Finding an irreducible polynomial of degree $n$ in $\mathbb Q[X]$ with real roots

Question

Context.

I was trying to prove that for a given $n$, there exist a totally real number field of degree $n$.

I understood that it was equivalent to find a polynomial $P$ such that

(i) $P\in\mathbb Q[X]$ ;

(ii) $P$ is irreducible ;

(iii) $P$ only has real roots in $\mathbb C$ ;

(iv) $P$ has degree $n$.

I succeeded in my initial problem thanks to this and this two MSE questions.

But the construction is abstract, and I can not deduce from it an explicit polynomial satisfying the four conditions.

The question.

For a given $n$, do you know how can I construct an explicit polynomial $P$ satisfying (i), (ii), (iii) and (iv)?

Answer 1

I am assuming that by "real roots in $\mathbb{C}$" you mean real roots (from $\mathbb{R}$). One possible family of polynomials that satisfy all these criteria (for $n\geq5$):

$$ f_n(x)=(x-1)(x-2)\cdots(x-n)+1. $$

Proof. Ad (i) and (iv) Trivial.

Ad (ii) This polynomial is well known to be irreducible, it follows nicely from irreducibility criterion of Pólya, see for example Prove that the polynomial $(x-1)(x-2)\cdots(x-n) + 1$, $ n\ge1 $, $ n\ne4 $ is irreducible over $\mathbb Z$ and/or linked questions.

Ad (iii) (sketch) This is a bit technical but can be done (holds for $n\geq 4$). Idea is that we have $f_n(i)=1$ for $i=1\dots n$. Now if we look at $f_n(k/2)$ for $k=1,3,\dots,2n-1$, we get another $n$ points, out of which $\lceil n/2 \rceil$ are negative. So by examining sign changes, we can reach the conclusion that $f(x)$ has exactly $n$ real roots.

Remark: The polynomial can be also slightly modified to avoid the limitation $n \geq 5$, for example $5\cdot (x-1)(x-2)\cdots(x-n)+1$ can be shown to satisfy all the conditions for $n \geq 1$.

Answer 2

Take a polynomial with large integer coefficients with $n$ real roots. Then perturb the coefficients slightly (add or subtract one from some of them) to make the polynomial reduce modulo $2$ to an irreducible polynomial modulo $2$. Your new polynomial is irreducible over $\Bbb Q$ and unless you have been unlucky or careless, will still have $n$ real roots.

Answer 3

Take an Eisenstein polynomial ( link ) $P(x)$ with integer coefficients for a prime $p$. Now consider $a$ integer such that $a+ Im(x_k)>0$ for all roots $x_k$ of $P(x)$ and moreover $a\equiv 0 \bmod{p^2}$. Then

1. $P(x- i a) \in \mathbb{Z}[x]$ has all the roots in the upper half plane.

2. $Re(P(x- i a))$ is an Eisenstein polynomial for $p$.

Denote by $Q(x)=Re(P(x-ia))$.

From 1. $Q(x)$ has all the roots real (and distinct) (see link )

From 2. $Q(x)$ is irreducible over $\mathbb{Q}$.

Example: $P(x) = x^n+3$, $\ \ p=3$, $a=9$. $$ Q(x)=1/2(\ (x+9i)^n+(x-9i)^n)+3 $$

Stated exercise 1:
Decide whether each statement agrees with the thread above on polynomials with real roots. Answer yes or no for each, and quote the words of the thread that settle it.
(a) The person asking was able to get an explicit polynomial from the construction they used.
(b) Answer 2 says the perturbed polynomial is certain to keep $n$ real roots.
(c) In the Answer 3 example, the prime used is 3.
Stated exercise 2: In the thread above on polynomials with real roots, which irreducibility criterion does Answer 1 cite to justify condition (ii)?

Material:
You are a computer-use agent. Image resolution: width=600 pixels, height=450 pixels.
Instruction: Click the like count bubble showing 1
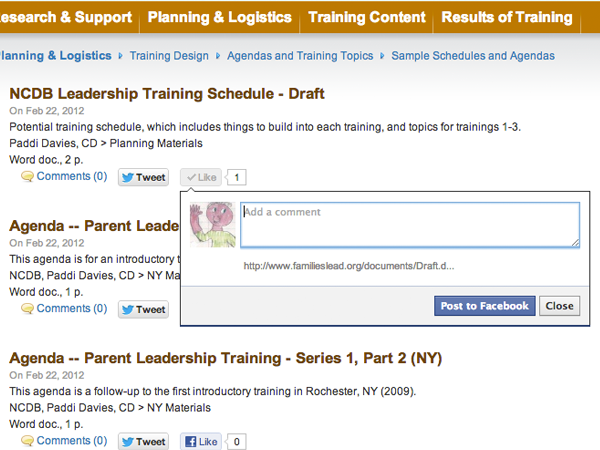237,177
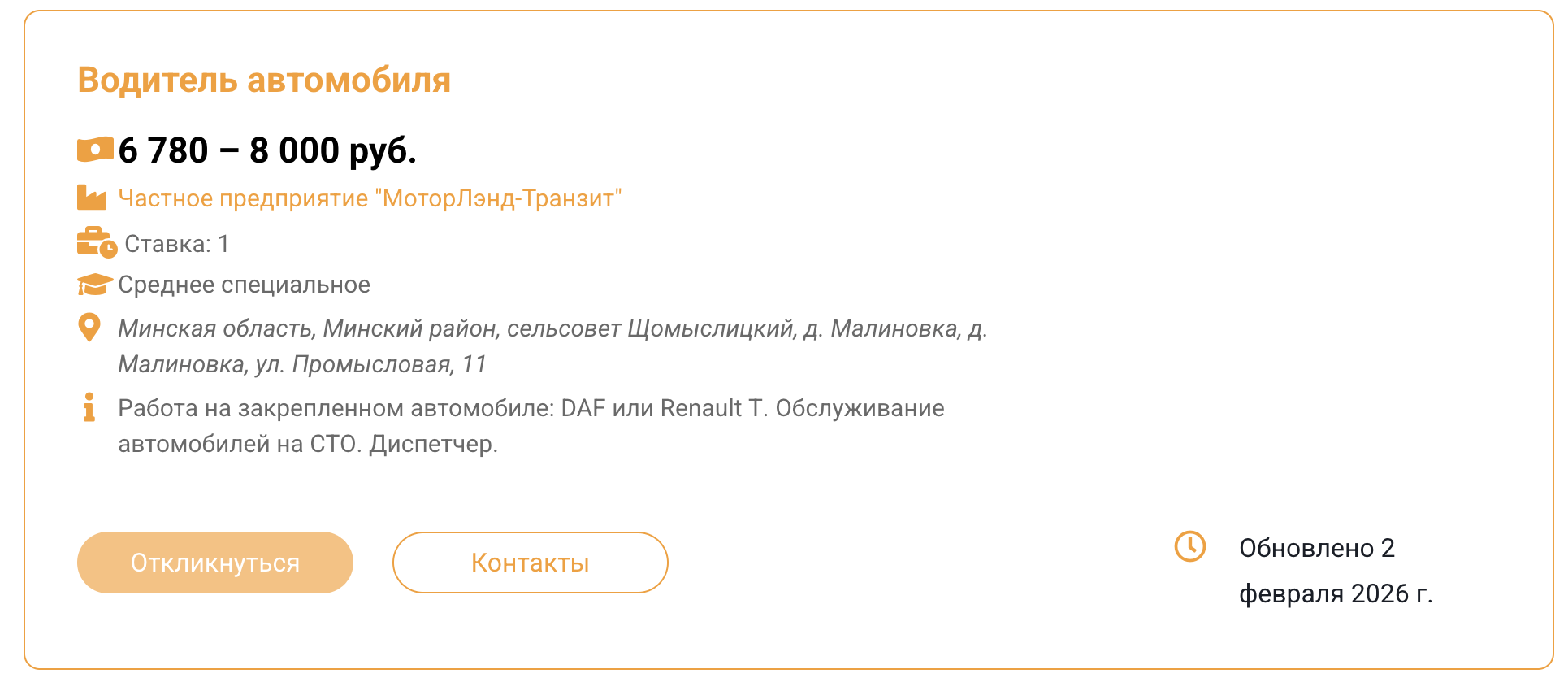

Finished answer 1:
(a) No: "I can not deduce from it an explicit polynomial satisfying the four conditions."
(b) No: "unless you have been unlucky or careless, will still have $n$ real roots."
(c) Yes: "$p=3$"

Finished answer 2: The irreducibility criterion of Pólya.